En Brasil, donde el fútbol nunca tuvo precio, hoy los excesos resultan un agravio. Por un lado, hinchas incluidos, se multiplican las voces contra ese realismo mágico de los despachos en los que se ha triplicado el gasto —hasta los 2.500 millones de euros, por los 1.000 que le costó a Sudáfrica— en la construcción de estadios. Algunos tan innecesarios como el de Manaos, donde se han inyectado unos 200 millones de euros en un lugar donde el aforo medio a los partidos locales roza los 500 espectadores. Y qué decir de Brasilia, capital que nunca sembró el fútbol, pero que ha tirado la casa por la ventana como ninguna sede y se ha construido una catedral por valor de 450 millones. Ya es chocante que este estadio lleve el nombre de Garrincha, aquel maravilloso pajarillo inútil y deforme, al que se conoció como la alegría de pueblo por su infinito catálogo de regates, y que murió en la absoluta miseria en 1983.
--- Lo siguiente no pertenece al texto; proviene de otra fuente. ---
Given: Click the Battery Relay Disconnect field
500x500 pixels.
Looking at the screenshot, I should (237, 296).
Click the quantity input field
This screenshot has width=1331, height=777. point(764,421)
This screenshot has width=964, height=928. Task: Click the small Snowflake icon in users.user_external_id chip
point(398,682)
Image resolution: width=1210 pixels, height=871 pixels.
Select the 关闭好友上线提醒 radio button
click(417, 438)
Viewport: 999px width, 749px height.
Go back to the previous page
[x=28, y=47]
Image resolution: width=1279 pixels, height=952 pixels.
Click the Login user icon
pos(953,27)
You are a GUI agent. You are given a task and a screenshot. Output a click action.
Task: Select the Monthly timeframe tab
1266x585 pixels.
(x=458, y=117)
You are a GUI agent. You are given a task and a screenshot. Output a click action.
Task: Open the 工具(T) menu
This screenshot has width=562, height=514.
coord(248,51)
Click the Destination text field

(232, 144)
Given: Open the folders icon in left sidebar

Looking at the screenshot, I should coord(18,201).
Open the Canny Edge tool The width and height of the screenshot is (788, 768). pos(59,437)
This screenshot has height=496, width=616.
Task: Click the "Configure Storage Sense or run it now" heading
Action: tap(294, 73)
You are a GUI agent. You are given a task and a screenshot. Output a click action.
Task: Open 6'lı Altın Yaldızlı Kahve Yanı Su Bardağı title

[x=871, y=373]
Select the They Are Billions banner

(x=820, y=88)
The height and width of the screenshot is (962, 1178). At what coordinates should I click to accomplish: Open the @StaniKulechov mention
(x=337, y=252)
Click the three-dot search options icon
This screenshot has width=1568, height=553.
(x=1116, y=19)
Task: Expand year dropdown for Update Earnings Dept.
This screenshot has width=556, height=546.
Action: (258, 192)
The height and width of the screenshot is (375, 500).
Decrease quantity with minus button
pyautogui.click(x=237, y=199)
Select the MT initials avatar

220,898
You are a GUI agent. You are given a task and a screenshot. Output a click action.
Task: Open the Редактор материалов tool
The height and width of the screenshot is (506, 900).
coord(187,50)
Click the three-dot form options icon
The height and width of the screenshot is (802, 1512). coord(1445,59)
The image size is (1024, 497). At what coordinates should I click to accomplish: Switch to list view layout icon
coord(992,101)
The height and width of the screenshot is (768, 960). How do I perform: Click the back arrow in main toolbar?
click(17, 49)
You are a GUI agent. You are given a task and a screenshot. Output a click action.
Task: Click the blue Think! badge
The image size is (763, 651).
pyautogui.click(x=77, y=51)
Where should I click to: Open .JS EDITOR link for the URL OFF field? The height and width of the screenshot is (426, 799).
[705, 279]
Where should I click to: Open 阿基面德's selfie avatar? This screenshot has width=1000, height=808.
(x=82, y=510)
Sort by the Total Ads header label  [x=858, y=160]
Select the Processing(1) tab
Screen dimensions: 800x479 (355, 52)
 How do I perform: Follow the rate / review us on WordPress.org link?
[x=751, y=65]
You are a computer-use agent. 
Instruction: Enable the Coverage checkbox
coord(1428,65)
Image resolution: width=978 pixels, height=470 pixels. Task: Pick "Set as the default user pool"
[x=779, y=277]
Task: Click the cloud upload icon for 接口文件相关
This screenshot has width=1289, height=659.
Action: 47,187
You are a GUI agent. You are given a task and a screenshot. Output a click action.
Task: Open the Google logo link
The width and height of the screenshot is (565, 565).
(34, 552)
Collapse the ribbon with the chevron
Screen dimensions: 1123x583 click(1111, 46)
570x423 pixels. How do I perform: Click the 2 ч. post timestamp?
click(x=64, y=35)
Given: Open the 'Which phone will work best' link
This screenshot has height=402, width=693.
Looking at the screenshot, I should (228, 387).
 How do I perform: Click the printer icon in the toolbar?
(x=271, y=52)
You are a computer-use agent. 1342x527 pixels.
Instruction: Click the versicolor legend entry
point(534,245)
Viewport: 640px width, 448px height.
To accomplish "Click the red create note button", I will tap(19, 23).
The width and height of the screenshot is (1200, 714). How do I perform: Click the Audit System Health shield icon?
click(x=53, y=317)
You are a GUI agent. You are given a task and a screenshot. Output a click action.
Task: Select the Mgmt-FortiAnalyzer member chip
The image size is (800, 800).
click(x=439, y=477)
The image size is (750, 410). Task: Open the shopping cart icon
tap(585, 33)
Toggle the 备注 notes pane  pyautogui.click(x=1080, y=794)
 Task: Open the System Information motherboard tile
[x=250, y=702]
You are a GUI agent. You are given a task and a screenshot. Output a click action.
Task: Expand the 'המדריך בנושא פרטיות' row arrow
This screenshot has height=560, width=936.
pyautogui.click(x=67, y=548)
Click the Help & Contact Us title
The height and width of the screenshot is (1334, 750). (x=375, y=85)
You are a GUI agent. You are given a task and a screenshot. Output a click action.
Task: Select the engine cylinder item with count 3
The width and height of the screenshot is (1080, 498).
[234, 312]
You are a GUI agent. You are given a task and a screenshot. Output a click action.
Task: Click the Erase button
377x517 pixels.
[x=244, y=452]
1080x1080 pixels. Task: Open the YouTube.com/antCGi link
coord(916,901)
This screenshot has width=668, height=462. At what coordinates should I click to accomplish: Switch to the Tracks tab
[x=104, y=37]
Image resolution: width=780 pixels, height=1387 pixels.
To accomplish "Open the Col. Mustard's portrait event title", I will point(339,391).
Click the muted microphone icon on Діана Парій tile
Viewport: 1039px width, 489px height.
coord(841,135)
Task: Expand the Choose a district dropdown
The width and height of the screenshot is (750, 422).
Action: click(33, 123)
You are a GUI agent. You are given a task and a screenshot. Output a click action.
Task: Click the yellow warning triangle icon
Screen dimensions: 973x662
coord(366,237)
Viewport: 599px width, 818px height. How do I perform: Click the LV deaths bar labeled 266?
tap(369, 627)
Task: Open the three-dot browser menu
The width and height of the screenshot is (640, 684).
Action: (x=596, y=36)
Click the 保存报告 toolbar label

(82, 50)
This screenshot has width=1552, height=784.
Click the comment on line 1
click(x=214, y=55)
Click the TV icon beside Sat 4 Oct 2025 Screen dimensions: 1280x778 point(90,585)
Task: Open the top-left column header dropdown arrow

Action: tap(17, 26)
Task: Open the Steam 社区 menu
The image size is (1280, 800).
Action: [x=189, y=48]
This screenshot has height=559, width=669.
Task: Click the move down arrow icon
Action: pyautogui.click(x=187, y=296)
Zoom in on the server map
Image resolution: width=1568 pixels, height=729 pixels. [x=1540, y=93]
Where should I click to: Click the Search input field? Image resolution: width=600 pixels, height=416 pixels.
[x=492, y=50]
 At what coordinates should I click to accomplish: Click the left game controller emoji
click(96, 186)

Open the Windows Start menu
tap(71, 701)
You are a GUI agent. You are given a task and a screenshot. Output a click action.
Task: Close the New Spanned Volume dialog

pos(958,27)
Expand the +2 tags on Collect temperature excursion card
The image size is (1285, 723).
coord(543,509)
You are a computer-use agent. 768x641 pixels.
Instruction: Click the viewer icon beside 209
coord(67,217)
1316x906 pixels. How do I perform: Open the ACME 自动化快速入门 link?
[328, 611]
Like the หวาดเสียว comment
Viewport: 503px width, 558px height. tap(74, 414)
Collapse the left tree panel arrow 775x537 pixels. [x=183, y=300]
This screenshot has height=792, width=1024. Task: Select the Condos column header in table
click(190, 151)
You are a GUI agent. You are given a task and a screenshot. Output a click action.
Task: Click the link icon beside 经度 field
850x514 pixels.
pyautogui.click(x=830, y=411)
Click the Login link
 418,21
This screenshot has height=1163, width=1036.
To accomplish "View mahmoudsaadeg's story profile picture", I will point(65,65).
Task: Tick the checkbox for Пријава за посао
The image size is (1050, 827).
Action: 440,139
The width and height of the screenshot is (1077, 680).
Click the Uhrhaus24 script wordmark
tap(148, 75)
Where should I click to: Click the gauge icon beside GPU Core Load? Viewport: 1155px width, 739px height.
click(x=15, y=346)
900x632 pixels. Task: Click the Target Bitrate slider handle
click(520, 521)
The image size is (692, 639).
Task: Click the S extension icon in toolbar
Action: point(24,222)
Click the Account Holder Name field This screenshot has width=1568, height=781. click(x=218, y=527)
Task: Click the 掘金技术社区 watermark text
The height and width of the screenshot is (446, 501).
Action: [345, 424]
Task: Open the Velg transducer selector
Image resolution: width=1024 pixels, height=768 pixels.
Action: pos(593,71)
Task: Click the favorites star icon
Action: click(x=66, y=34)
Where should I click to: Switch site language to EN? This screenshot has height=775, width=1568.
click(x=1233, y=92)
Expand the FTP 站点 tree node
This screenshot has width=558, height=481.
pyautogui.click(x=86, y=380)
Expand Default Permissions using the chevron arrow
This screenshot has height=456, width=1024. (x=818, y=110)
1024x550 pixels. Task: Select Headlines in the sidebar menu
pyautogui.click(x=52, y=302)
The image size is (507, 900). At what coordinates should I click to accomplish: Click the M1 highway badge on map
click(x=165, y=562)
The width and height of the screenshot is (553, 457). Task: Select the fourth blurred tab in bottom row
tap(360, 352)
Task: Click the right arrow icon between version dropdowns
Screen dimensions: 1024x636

Por mucho que el Gobierno local subraye que en una década la clase media brasileña se ha elevado a 42 millones de personas y se han alejado del umbral de la pobreza otros 36 millones, el pueblo aún tiene claras las prioridades. El supuesto maná del Mundial no cuela en un país que siempre tuvo en el fútbol su mejor escaparate, el orgullo de sus gentes, las de cualquier condición social.
Con São Paulo, escenario del partido inaugural del jueves entre la Canarinha y Croacia, al borde del colapso total por una huelga de metro, en la mayoría de las sedes se apuran los deberes pendientes con las obras. En algunas, el retraso es tal que la organización ha decidido reducir el aforo por falta de tiempo para colocar los asientos y pasar con garantías el control de seguridad.
En seis estadios ya se ha descartado una señal de wi-fi. En otros rincones hay serias dificultades añadidas. Es el caso de Curitiba, donde está el cuartel general de España, que aterrizó en la noche del domingo bajo un torrencial de goterones. Las inundaciones en este Estado de Paraná, donde la lluvia es una postal diaria y la humedad no baja del 100%, lo complican todo mucho más. No es casual que la Roja, tan campeona como poco previsora, se plantee ahora un cambio de residencia. En Salvador de Bahía, a 2.300 kilómetros al norte, donde debutará el viernes ante Holanda, jugará con unos 15 grados más de temperatura, como en Río de Janeiro ante Chile, en la segunda cita. Si llegara apurada al tercer duelo, con Australia, entonces debería abrigarse en Curitiba.